■ **What is needed**:
Copy the listing word for word, starting with the line that contains "You are a computer-use" and going on through the line that contains "(x=369, y=19)", leaving out the pictures.

■ **Provided data**:
------------------------------------------------------------

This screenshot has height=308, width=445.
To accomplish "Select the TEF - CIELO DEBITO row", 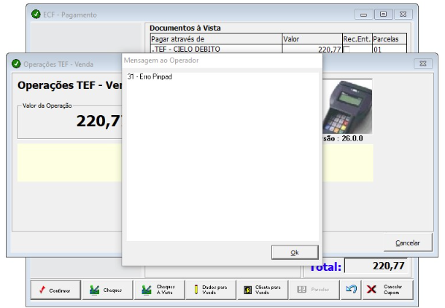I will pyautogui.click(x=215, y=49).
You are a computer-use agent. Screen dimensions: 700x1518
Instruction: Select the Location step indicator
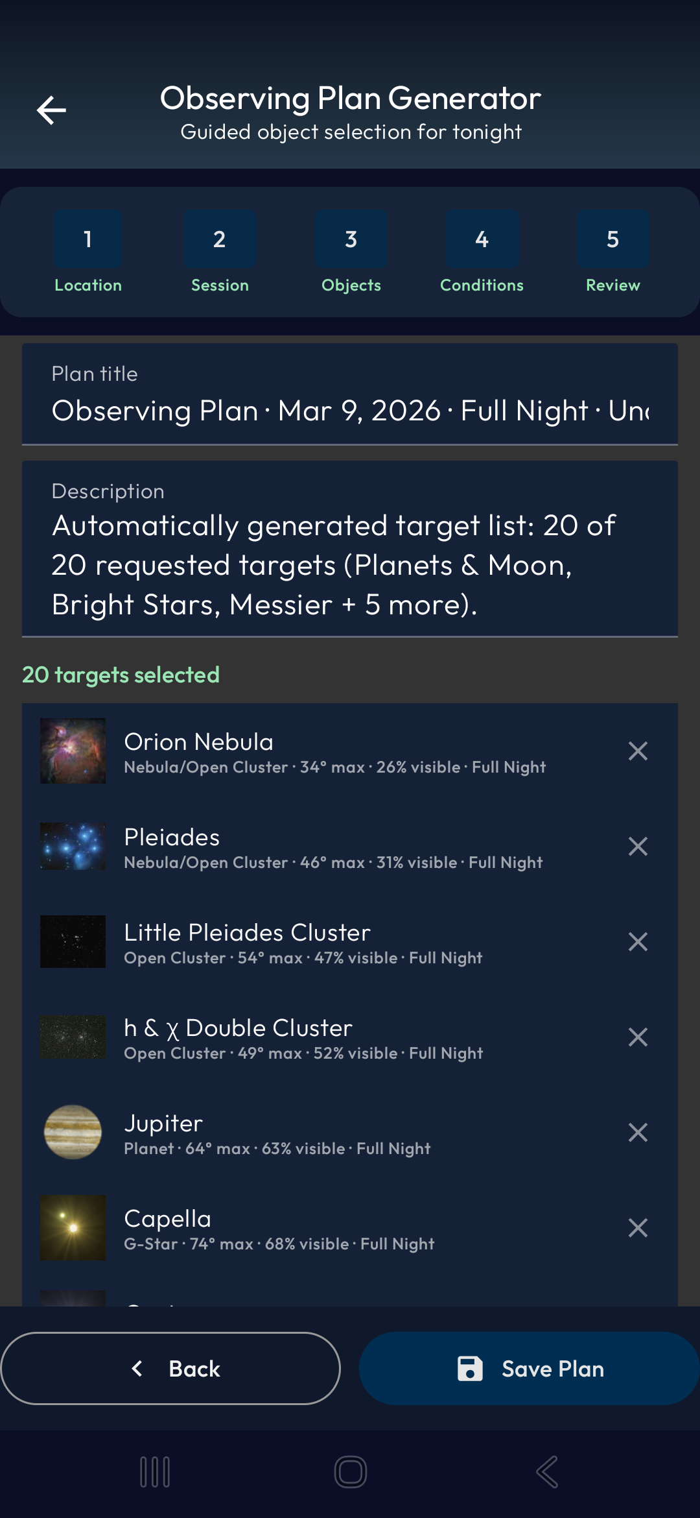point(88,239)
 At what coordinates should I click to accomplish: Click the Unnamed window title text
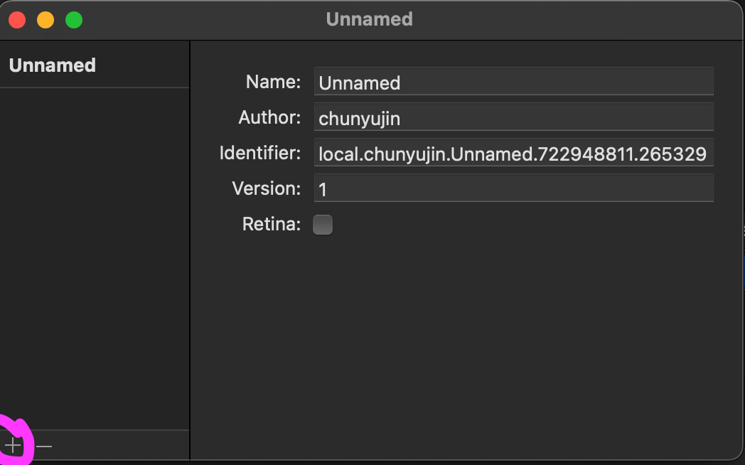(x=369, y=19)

------------------------------------------------------------

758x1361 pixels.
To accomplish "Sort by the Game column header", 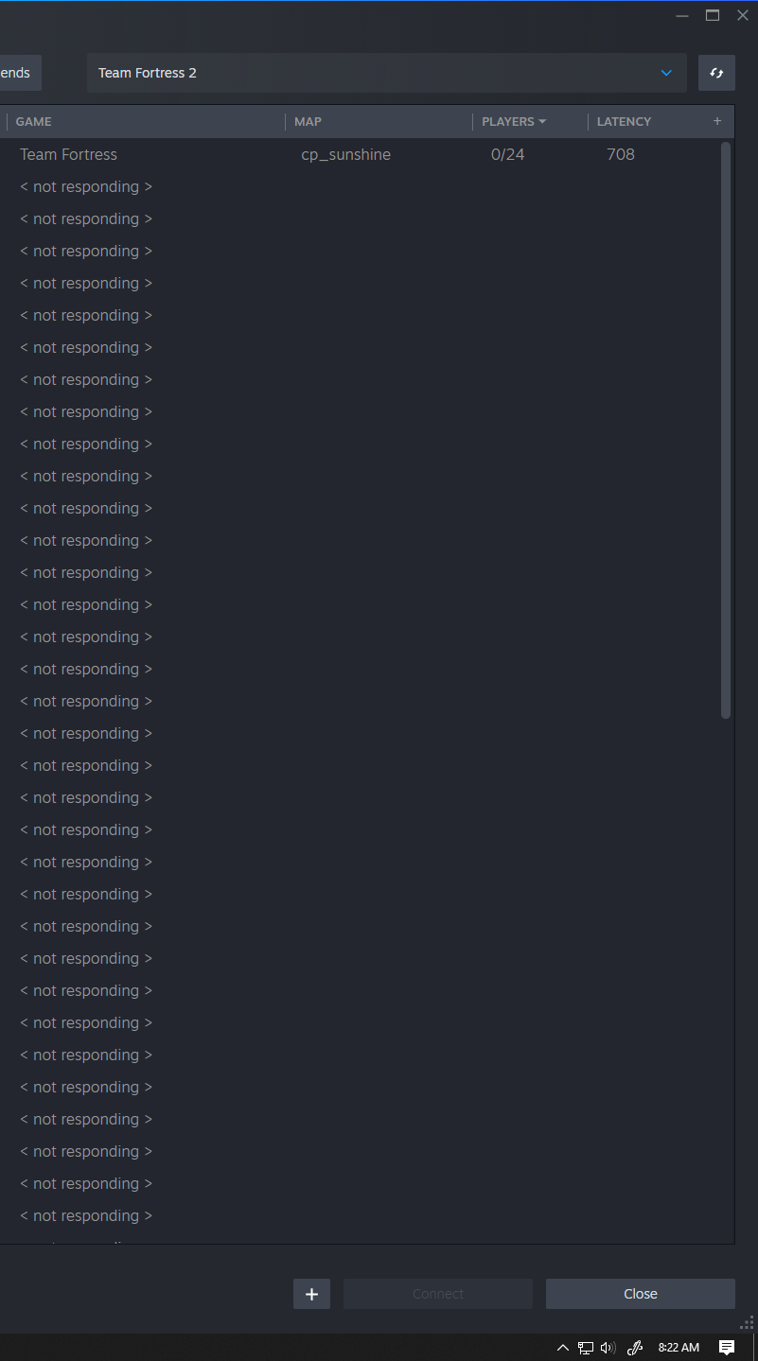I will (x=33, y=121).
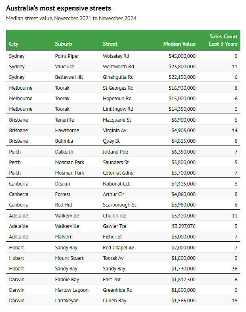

------------------------------------------------------------

■ **The output**:
You are a computer-use agent. Screen dimensions: 700x1518
Instruction: Select the Location step indicator
point(88,239)
 At what coordinates should I click to accomplish: Click the Unnamed window title text
(x=369, y=19)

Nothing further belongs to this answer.